Though he has faced extreme opposition even in the form of death threats and an assassination attempt, Robinson he has felt God's presence and love throughout his advocacy work and time as a bishop.

"I know it sounds like a cliché, but God has seemed palpably close during all of this. Sometimes, so close that prayer seems almost redundant," Robinson said. "I've tried to be in touch with God through my prayer life and to let God be in touch with me.

"Someone gave me a piece of calligraphy that said sometimes God calms the storm, but sometimes God lets the storm rage and calms his child. I feel that's what God has done, quieted my heart and kept me calm in the middle of this raging storm."

Robinson said the success of the movement for LGBTQ inclusion and the work of individuals like himself depends on the strength of their straight allies.
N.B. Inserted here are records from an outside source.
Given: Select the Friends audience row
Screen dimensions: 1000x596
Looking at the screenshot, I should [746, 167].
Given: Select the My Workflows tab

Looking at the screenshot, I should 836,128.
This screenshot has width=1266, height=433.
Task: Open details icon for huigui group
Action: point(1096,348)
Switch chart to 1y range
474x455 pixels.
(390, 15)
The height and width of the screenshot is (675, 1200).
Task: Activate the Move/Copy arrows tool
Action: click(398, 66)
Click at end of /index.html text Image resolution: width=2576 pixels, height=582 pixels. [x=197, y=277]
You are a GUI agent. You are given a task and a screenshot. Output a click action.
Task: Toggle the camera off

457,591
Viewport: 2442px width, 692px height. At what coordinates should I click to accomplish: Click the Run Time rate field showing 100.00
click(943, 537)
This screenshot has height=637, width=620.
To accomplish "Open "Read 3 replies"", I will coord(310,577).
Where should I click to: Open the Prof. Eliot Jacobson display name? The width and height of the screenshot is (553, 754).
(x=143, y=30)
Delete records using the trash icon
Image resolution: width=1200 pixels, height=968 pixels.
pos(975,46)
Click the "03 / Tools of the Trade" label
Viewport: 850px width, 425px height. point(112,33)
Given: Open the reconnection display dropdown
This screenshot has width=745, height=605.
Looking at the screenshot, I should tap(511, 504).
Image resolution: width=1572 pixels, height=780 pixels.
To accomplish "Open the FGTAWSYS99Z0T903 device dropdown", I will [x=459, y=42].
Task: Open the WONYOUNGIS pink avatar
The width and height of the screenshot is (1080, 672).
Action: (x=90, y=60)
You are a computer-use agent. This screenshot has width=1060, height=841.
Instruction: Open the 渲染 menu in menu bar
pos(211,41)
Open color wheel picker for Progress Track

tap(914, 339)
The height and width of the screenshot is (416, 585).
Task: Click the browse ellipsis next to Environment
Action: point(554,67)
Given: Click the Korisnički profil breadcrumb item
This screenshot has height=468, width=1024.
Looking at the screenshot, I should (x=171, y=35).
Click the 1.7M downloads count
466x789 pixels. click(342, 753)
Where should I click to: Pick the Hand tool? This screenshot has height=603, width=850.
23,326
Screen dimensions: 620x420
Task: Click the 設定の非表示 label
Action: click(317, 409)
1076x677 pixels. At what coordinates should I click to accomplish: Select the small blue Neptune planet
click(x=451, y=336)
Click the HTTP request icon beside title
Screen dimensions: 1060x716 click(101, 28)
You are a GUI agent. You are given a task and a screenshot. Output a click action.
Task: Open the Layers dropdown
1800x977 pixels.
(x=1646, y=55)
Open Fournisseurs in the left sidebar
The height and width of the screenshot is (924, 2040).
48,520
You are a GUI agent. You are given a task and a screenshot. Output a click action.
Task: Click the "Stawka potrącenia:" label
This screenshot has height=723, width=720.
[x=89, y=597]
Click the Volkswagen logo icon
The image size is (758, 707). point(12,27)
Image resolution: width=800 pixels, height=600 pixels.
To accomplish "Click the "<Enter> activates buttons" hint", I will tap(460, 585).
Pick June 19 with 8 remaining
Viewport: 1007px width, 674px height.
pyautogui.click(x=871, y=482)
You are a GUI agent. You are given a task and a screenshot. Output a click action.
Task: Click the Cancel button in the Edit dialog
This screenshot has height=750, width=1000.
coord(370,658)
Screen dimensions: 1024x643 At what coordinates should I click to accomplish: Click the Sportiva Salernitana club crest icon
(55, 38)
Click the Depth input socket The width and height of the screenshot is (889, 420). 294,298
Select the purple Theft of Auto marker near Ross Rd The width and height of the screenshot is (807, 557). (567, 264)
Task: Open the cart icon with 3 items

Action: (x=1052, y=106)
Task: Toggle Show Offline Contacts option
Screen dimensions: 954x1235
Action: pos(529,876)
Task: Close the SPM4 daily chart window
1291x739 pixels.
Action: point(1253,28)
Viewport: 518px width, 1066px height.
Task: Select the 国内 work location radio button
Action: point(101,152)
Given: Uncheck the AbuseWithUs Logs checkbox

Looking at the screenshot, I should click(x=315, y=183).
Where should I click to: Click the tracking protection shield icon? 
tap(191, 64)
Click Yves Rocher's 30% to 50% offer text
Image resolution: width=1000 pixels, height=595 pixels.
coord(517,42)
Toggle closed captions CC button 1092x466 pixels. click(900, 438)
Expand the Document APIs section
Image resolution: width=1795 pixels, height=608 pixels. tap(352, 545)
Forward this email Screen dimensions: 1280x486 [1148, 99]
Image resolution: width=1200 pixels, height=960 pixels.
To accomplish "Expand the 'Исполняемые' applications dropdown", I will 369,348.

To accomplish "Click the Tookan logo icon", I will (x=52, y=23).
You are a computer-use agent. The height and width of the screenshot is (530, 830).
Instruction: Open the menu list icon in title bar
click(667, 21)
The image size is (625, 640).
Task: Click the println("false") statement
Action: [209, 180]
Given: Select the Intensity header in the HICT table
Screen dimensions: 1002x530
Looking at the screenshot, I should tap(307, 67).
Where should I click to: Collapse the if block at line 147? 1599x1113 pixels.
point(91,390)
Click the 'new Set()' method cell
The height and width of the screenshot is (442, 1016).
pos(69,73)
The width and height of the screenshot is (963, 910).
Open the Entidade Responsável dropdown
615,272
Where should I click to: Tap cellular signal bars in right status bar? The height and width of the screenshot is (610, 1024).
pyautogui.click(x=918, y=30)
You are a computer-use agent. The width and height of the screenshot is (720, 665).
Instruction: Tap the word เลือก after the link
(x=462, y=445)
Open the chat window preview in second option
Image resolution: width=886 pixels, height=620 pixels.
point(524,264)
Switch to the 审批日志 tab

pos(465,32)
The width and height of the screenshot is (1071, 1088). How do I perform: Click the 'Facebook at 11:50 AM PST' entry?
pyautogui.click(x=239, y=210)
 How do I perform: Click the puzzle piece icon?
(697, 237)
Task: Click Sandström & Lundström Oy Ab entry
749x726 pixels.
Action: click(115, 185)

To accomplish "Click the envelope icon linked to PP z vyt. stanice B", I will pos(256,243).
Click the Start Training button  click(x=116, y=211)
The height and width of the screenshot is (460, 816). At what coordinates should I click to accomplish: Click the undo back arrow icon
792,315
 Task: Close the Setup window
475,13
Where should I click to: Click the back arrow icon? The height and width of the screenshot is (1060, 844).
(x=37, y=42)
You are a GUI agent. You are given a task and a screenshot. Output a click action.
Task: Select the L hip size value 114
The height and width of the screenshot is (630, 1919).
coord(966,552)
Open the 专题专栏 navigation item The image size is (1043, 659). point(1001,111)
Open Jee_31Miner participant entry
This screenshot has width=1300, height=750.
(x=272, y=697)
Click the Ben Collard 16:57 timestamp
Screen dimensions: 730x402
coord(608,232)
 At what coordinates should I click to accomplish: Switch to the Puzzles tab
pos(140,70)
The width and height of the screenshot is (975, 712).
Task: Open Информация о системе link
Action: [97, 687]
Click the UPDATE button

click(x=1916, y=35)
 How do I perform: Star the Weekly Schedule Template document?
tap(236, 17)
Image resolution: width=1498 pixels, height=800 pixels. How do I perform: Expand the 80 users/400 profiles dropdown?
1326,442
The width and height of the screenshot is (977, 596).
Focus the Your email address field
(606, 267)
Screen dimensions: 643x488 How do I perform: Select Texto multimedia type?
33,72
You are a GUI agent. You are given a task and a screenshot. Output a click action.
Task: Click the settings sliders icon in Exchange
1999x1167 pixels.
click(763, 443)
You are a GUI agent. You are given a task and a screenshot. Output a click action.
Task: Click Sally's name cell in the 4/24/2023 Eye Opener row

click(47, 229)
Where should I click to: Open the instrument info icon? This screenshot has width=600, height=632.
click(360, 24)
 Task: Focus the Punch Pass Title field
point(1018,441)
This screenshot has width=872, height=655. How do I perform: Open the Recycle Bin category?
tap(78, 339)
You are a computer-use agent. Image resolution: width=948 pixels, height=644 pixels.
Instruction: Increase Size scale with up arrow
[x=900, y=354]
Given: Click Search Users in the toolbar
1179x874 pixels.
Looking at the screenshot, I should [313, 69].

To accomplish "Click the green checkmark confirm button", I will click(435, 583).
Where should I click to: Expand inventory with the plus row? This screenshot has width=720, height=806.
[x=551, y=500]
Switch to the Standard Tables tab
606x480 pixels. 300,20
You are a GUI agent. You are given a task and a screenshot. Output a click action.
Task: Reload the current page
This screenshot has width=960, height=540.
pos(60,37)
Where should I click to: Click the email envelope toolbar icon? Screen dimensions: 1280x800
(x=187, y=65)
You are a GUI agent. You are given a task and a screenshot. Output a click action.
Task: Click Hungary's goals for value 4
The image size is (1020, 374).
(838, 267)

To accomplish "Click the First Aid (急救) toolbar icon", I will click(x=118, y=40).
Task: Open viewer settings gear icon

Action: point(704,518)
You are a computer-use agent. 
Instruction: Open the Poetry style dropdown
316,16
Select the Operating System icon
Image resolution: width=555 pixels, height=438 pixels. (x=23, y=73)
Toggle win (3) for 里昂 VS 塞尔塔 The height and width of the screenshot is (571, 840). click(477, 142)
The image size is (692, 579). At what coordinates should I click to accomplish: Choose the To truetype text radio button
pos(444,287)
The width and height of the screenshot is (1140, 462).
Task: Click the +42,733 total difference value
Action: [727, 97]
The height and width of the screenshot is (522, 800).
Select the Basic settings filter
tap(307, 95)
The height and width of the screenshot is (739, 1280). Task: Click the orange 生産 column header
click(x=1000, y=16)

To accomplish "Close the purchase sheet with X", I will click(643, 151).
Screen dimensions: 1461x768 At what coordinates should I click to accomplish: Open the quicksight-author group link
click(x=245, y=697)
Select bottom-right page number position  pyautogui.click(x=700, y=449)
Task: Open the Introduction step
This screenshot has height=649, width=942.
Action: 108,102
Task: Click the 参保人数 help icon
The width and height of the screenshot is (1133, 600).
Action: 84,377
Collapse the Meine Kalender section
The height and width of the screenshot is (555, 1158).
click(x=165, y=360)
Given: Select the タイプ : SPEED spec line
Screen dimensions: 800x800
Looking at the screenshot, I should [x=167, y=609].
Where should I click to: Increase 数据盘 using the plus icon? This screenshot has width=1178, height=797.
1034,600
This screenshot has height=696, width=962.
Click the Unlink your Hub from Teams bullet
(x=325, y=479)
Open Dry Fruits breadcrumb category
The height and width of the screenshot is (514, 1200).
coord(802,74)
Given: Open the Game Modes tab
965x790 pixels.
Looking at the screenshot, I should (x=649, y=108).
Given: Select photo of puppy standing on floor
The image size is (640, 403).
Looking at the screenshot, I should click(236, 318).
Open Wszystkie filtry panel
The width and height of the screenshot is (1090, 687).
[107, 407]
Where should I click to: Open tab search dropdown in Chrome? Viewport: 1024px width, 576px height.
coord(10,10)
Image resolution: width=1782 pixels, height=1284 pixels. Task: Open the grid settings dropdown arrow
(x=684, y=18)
"I think this is one of the most important things of all," Robinson said. We will never be more than a very tiny minority and we need desperately our straight allies to advocate for us because it's the right thing, because they know us and know what our values are. You'll be in places where we're not even welcome. It's sort of like in the '60s, with racism, people started to - when someone would tell a racist joke - to say, 'You're not going to talk that way around me and if you're going to talk that way I'm not going to be around you.'"

Refusing to remain silent when anti-gay sentiment manifests itself is how straight allies can speak up for their LGBTQ neighbors and tangibly change how they are incorporated into society and its institutions, Robinsons aid.

"I think straight allies have to come out too, that is to say to come out as an ally," Robinson said. "And sometimes, they will experience too some of the negative reaction that has been a part of our lives for a very long time."

Robinson said the biggest changes will happen when LGBTQ individuals show the world that the love and acceptance they hope to receive will be mirrored in their acceptance and love of their own identities.

"I think the main thing is to be who you are, as boldly and as resolutely as you can. To not walk around with your head down as if you're ashamed of who you are, but to be proud and to live your life as fully as you can," Robinson said. "That will change more people's minds than you will ever know. People are watching all the time, they're learning all the time - the question is what they are learning about you as a gay or a lesbian or a bisexual or a transgender person.

"I think in large part the degree to which we are accepted is in direct proportion to how much we accept ourselves."